● PASSAGE TO READ
#####
Cardinal Duka on a covid lockdown during Lent: all must make sacrifices for the greater good

Dominik Duka

A year into the coronavirus pandemic, the Czech Republic has a higher per capita death toll than any other EU country. The nation is on the verge of another lockdown as cases soar, including of new, more aggressive mutations. Cardinal Dominika Duka recently spoke to Czech Radio about the fear, frustration and fatigue gripping the nation.

The interview with Cardinal Duka, which aired on Thursday, comes in the middle of Lent, a six-week celebration that helps believers of the Christian faith prepare for Easter through penance and fasting, and a day before the government was due to announce new tougher restrictions – on movement, the wearing of facemasks and much more.

A great many Czechs have failed to respect the anti-pandemic measures, notes Cardinal Duka, calling for greater solidarity amid a pandemic that has claimed nearly 20,000 lives here. Does he believe that unwillingness to make some personal sacrifices for the greater good stems from fatigue?

“The issue of fatigue is rather complicated. I’ve spoken to people with insight into the matter – we’re a bit clueless because we feel helpless. And when the health officials tell you they know we’re struggling, it doesn’t help. The state administration, self-regulation, is collapsing because people are saying: Does it really matter if the disease progresses instead of subsiding?”

Illustrative photo: Alessandro Augusto Lucia,  Flickr,  CC BY 2.0

Cardinal Duka says that, in his experience, the strict measures have provoked two reactions. People who are anxious want to believe the measures will save them. Others react to their fear with anger and lash out

“There are times when I myself have had enough and feel like going to a demonstration! The feeling of helplessness against this disease weighs upon us all. The necessary distancing measures leave us feeling isolated, even abandoned, and admitting the fear of the pandemic drains their strength.”

The Archbishop of Prague says people should rather be thankful for the doctors, frontline medical workers, and people in a host of other services working to keep everyone safe – something to think about not just during yet another lockdown, Lent or at Easter.

“We have never had to think so much about the meaning of life, questions of pain, disease. Deaths have risen due to the coronavirus, and the question of death is something we try to block out. As for funerals, some 80 percent of people are leaving this world without someone saying farewell.”

As for Easter, the most important holiday in Christianity, Cardinal Duka says celebrants should respect anti-pandemic measures. And that certainly the Czech folk tradition of men going house to house on Easter Monday – with braided willow switches (pomlázka), demanding painted eggs and shots of plum brandy from women – will have to go this year.
#####
● ACTIVITIES
(1) Answer these questions using the article about Cardinal Duka:
(a) Which broadcaster did Cardinal Duka speak to?
(b) Roughly how many lives has the pandemic claimed in the Czech Republic?
(c) About what percentage of people are leaving this world without someone saying farewell?
(2) Output the stretch of the article about Cardinal Duka from "Cardinal Duka on" through "gripping the nation.", copied word for word.
(3) List the feelings that the opening paragraph of the article about Cardinal Duka says are gripping the nation.
#####
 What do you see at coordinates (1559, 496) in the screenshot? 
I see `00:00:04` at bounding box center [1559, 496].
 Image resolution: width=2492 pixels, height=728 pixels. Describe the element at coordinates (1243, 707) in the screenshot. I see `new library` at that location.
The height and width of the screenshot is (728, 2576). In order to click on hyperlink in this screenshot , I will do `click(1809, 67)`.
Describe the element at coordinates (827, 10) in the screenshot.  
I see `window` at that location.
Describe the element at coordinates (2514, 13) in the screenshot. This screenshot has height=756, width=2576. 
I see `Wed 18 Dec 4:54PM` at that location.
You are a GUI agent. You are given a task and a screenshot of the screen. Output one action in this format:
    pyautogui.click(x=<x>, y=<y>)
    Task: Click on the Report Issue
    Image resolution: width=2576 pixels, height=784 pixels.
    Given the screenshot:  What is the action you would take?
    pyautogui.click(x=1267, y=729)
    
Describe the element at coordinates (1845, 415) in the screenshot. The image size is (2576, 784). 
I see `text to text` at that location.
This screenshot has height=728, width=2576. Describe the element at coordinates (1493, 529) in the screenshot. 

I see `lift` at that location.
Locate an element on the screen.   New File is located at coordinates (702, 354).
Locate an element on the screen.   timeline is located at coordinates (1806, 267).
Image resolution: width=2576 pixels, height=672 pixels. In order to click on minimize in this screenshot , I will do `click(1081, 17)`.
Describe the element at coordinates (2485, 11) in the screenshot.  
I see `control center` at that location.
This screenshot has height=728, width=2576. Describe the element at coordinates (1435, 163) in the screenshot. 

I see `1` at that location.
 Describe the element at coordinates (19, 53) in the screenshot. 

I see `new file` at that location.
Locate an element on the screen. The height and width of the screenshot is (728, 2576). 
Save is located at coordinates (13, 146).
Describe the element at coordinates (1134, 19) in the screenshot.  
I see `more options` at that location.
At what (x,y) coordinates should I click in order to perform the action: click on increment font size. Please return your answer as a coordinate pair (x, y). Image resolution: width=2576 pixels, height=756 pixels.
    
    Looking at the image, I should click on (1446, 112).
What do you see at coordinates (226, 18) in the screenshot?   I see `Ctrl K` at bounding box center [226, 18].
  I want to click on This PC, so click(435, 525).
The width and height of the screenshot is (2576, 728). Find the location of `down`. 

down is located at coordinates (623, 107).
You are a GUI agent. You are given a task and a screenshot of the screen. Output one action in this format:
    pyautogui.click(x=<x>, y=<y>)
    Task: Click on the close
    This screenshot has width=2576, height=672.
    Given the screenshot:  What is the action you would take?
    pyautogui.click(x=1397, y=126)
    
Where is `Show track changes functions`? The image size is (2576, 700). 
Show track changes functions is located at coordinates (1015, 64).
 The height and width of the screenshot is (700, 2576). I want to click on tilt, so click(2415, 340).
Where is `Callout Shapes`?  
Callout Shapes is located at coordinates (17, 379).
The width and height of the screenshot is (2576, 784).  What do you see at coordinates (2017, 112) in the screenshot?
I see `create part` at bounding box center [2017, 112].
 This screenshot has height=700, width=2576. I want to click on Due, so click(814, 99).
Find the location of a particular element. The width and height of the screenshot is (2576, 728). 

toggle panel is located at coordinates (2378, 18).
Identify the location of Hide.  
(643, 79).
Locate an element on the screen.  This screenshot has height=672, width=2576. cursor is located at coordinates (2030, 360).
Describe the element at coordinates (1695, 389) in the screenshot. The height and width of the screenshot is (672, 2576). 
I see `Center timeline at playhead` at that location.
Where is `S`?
#####
● EXERCISE RESULTS
(1)
(a) Czech Radio
(b) Nearly 20,000
(c) Some 80 percent

(2)
Cardinal Duka on a covid lockdown during Lent: all must make sacrifices for the greater good

Dominik Duka

A year into the coronavirus pandemic, the Czech Republic has a higher per capita death toll than any other EU country. The nation is on the verge of another lockdown as cases soar, including of new, more aggressive mutations. Cardinal Dominika Duka recently spoke to Czech Radio about the fear, frustration and fatigue gripping the nation.

(3) fear, frustration, fatigue